**WORK TO DO**
Can you arrange the lines of the listing below, from the one holding "Image resolution: width=1200" through the one holding "click(x=782, y=180)" inclusive, as a numbered list, omitting blank lines and the pictures?

**RECORDS SUPPLIED**
§ §

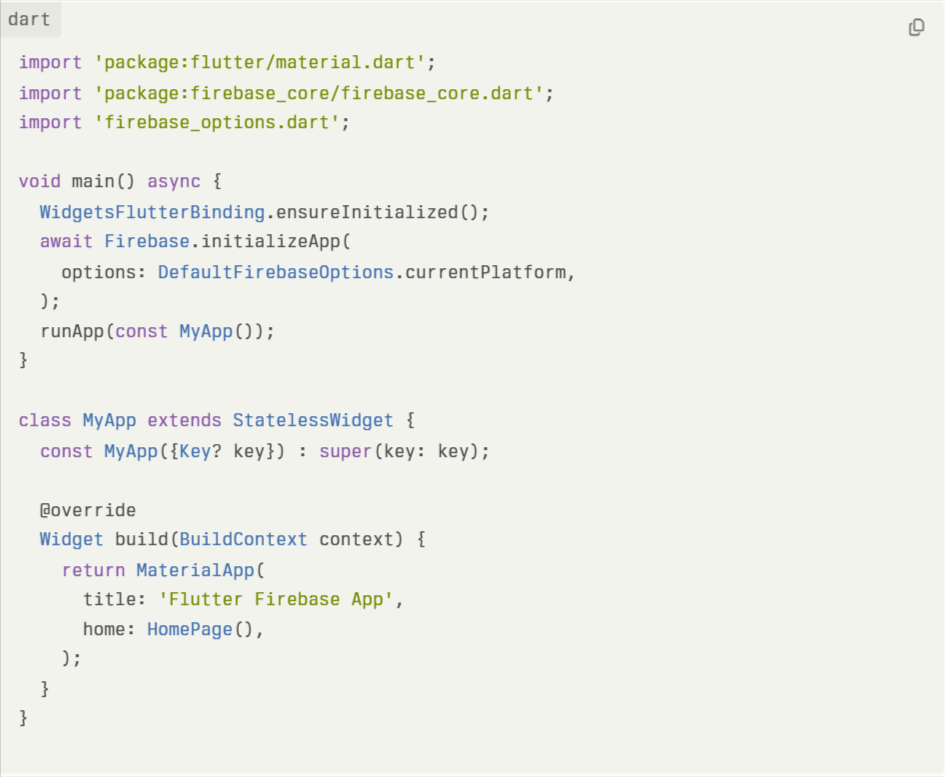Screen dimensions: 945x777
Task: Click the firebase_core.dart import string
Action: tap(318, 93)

§ §

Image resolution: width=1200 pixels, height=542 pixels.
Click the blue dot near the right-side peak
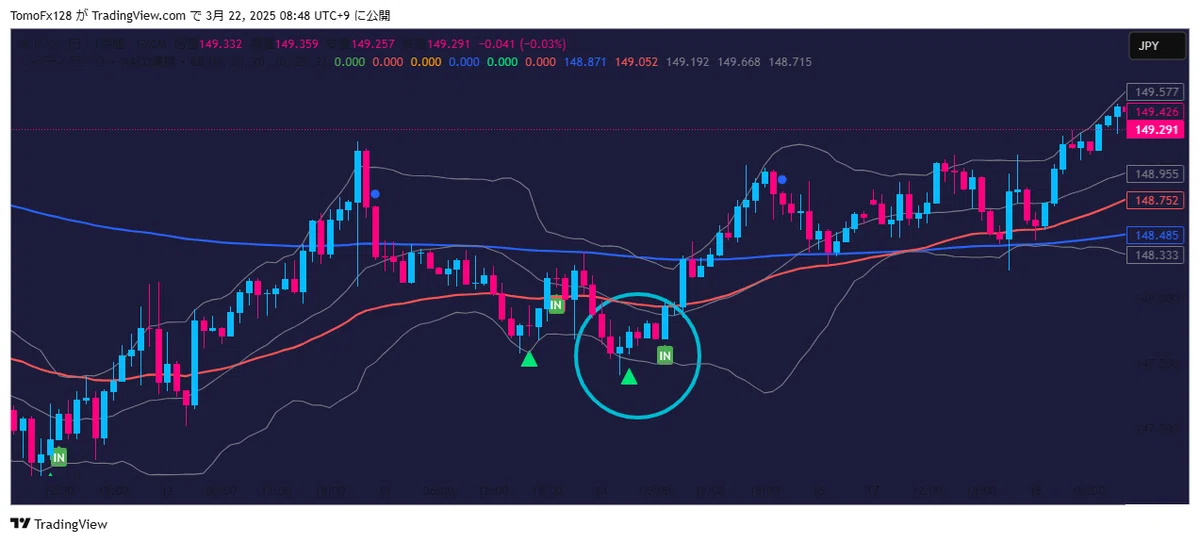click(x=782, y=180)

§ §

**RESPONSE**
1. Image resolution: width=1200 pixels, height=542 pixels.
2. Click the blue dot near the right-side peak
3. click(x=782, y=180)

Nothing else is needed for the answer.